少年事件の調査官

私が,弁護士登録以来,少年事件をライフワークと位置付けていることは以前書きました。

少年事件は非公開の手続きですので,どのように進行するかご存じない方が多いのではないかと思います。

逮捕されてから事件が裁判所に送られるまでの手続きは,大人と基本的に同じです。
裁判所に送られる段階から手続きが異なり,大人は地方(事件によっては簡易)裁判所に「起訴」されますが,少年は家庭裁判所に「送致」されます。
大人は「起訴状一本主義」といって,起訴時は起訴状しか裁判所に提出されませんが,少年は捜査記録一式がすべて送られます(この手続き上の問題点については,いつか書きたいと思います。)。

大人は起訴されてからは公判(裁判)期日を待つのみですが,少年の多くは少年鑑別所に入所し(観護措置といいます)心身の鑑別を受け,また,家庭裁判所に所属している「調査官」の調査を受けます。

少年が審判(裁判)を受けるまでに,少年鑑別所からの処遇意見と調査官の処遇意見が担当裁判官に提出され,裁判官はそれを見た上で,おおよそ結論を決めて審判(裁判)に臨みます。

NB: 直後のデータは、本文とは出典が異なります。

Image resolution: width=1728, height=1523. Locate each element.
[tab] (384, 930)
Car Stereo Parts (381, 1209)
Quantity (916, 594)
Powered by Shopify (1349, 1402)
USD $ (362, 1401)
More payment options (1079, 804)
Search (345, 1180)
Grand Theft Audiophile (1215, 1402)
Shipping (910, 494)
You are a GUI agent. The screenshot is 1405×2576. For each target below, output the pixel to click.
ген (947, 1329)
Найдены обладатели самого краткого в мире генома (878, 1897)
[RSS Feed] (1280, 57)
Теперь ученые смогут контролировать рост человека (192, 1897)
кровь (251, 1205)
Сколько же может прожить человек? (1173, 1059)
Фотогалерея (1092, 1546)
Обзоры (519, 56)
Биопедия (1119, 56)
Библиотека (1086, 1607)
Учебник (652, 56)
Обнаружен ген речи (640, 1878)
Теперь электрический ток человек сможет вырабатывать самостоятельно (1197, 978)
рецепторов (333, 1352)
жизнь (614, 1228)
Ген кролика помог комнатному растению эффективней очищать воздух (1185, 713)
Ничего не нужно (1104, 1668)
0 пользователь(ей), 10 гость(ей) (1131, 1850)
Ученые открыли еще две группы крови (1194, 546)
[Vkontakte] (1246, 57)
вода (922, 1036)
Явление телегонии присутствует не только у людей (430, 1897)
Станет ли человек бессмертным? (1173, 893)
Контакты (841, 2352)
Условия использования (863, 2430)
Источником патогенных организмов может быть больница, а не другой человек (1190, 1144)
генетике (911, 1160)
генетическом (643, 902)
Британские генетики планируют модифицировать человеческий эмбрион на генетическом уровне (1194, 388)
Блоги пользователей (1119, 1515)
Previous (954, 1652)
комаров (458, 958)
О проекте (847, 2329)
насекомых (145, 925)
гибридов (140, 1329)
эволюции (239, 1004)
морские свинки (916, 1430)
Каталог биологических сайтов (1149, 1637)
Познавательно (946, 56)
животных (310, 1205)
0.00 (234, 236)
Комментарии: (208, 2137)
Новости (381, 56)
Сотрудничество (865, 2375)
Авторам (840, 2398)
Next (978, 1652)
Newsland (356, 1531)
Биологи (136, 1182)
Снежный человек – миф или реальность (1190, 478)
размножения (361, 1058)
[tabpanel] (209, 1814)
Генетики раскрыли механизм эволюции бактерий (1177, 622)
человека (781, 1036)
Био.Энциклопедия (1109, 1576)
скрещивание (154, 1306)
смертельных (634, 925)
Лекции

結果,少年事件においては,否認事件でない限りは通常,審判(裁判)期日は一回開かれるだけで,審理終結後,すぐに結論が出されます。

裁判官は,審判(裁判)の席で初めて少年と話をしますので,少年鑑別所の意見と調査官の意見が極めて重要な位置を占めることになります。

我々弁護士は,上記の流れの中で,裁判官が心証を形成するまでに,意見書を提出し,裁判官と面談するなどして,自らの処遇意見に裁判官を引き寄せる必要があります。

調査官の中にも,良い調査官もおれば良くない調査官もいます。

少年の話に真摯に耳を傾け,少年の更生のために寄り添ってくれるのが
良い調査官ですが,色眼鏡で少年を見て,少年の問題点がどこにあり,それをどうしてあげればよいのかについて考えないのが良くない調査官です。

今回私が担当した少年事件では,調査官は少年院送致の処遇意見を出しましたが,少年鑑別所と私は保護観察(社会で普通に暮らす処分です)の意見を出しました。

少年によれば,当該調査官は,少年の調査の際,少年の内面の問題点や,それがいかに形成されるに至ったかと言ったことについて一切聞いていないということでした。調査の時間も,極めて短かったです。

結果は,無事,保護観察となりました。
裁判官が,きちんと少年の話に耳を傾けてくれる方でした。

裁判官の中には,調査官の意見を非常に重視する方もいますので,そのような裁判官であったら結論は異なったかもしれません。

少年の一生を左右する可能性がある手続きです。
どの調査官も,少年にきちんと向き合ってくれる方であることを切に願ってやみません。